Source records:

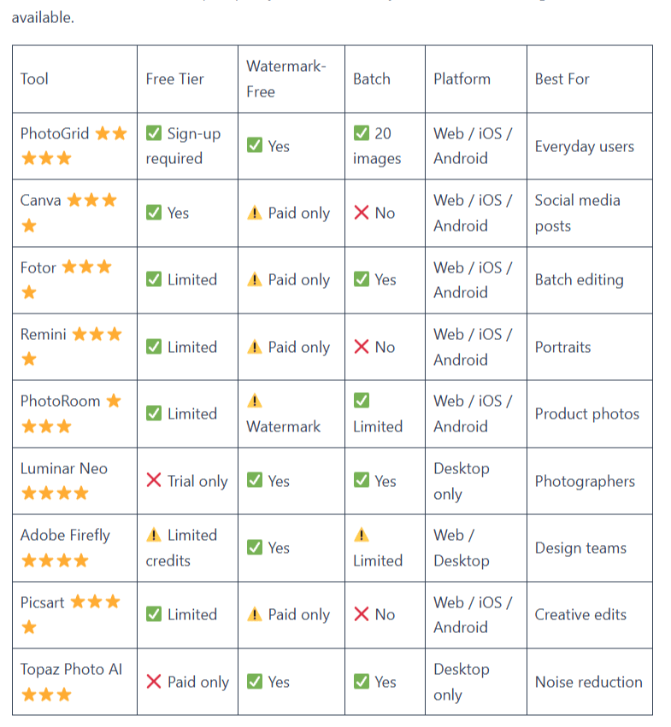Click the green checkmark in PhotoRoom's Batch cell
The height and width of the screenshot is (727, 671).
pyautogui.click(x=362, y=401)
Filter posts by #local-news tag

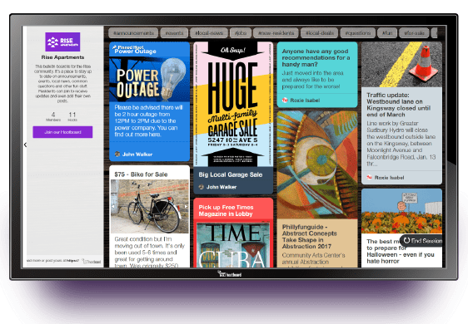[209, 32]
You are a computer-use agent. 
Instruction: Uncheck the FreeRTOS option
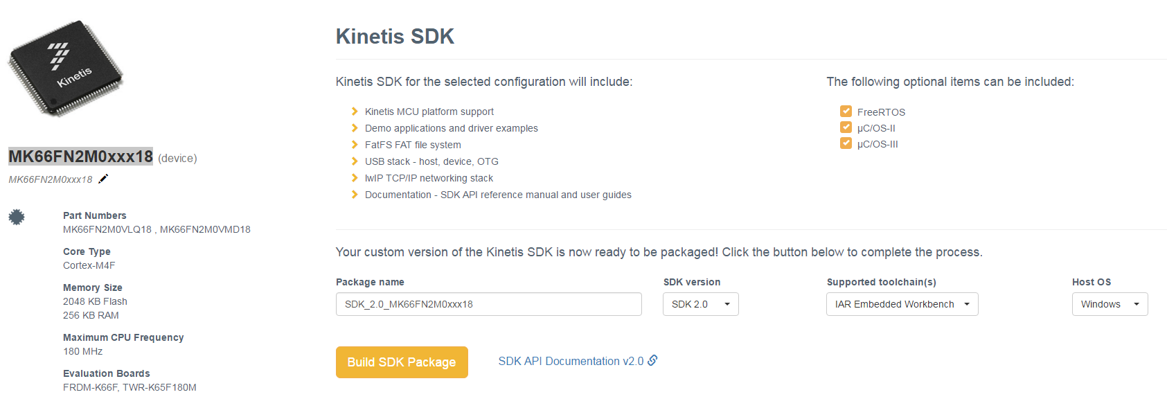(x=846, y=112)

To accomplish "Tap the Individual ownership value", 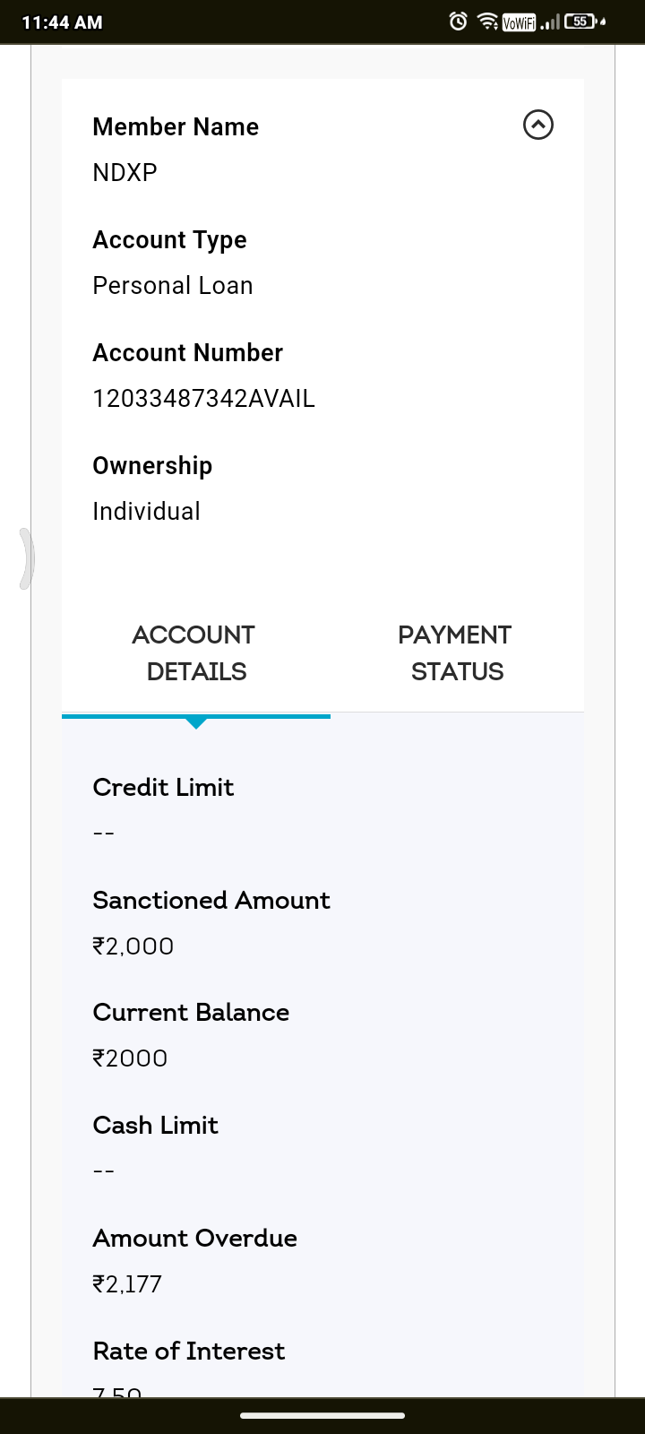I will pyautogui.click(x=146, y=512).
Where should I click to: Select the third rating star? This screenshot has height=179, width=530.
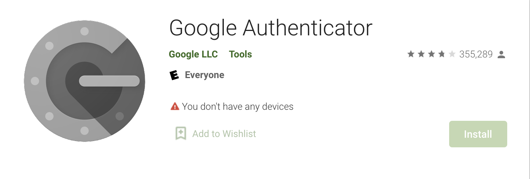pyautogui.click(x=431, y=55)
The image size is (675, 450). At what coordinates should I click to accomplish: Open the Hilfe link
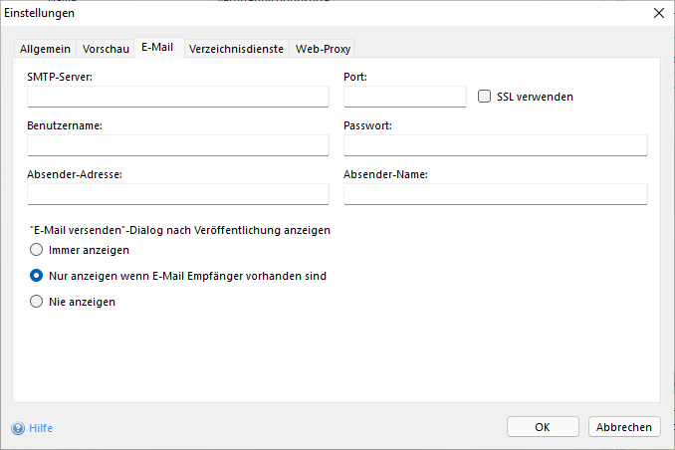[41, 428]
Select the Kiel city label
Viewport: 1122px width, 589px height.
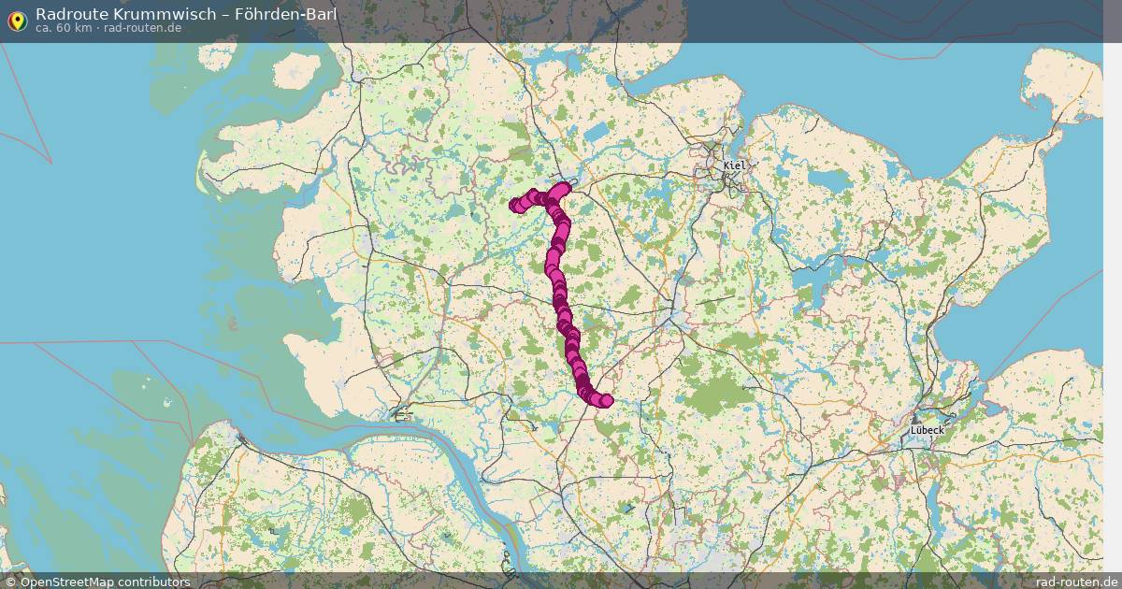735,165
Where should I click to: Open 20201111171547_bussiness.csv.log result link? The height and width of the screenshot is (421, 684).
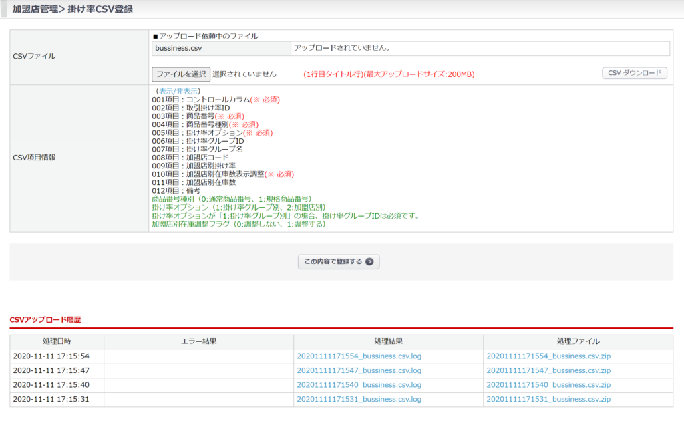359,370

What you have to do:
The lines wanted run from the one with "The image size" through the final line of the data; repeat them word for word and skip every picture.

Output for this task:
The image size is (675, 450). At what coordinates should I click to accomplish: Open the Hilfe link
[41, 428]
Select the Kiel city label
Viewport: 1122px width, 589px height.
735,165
Where should I click to: Open 20201111171547_bussiness.csv.log result link? The height and width of the screenshot is (421, 684).
359,370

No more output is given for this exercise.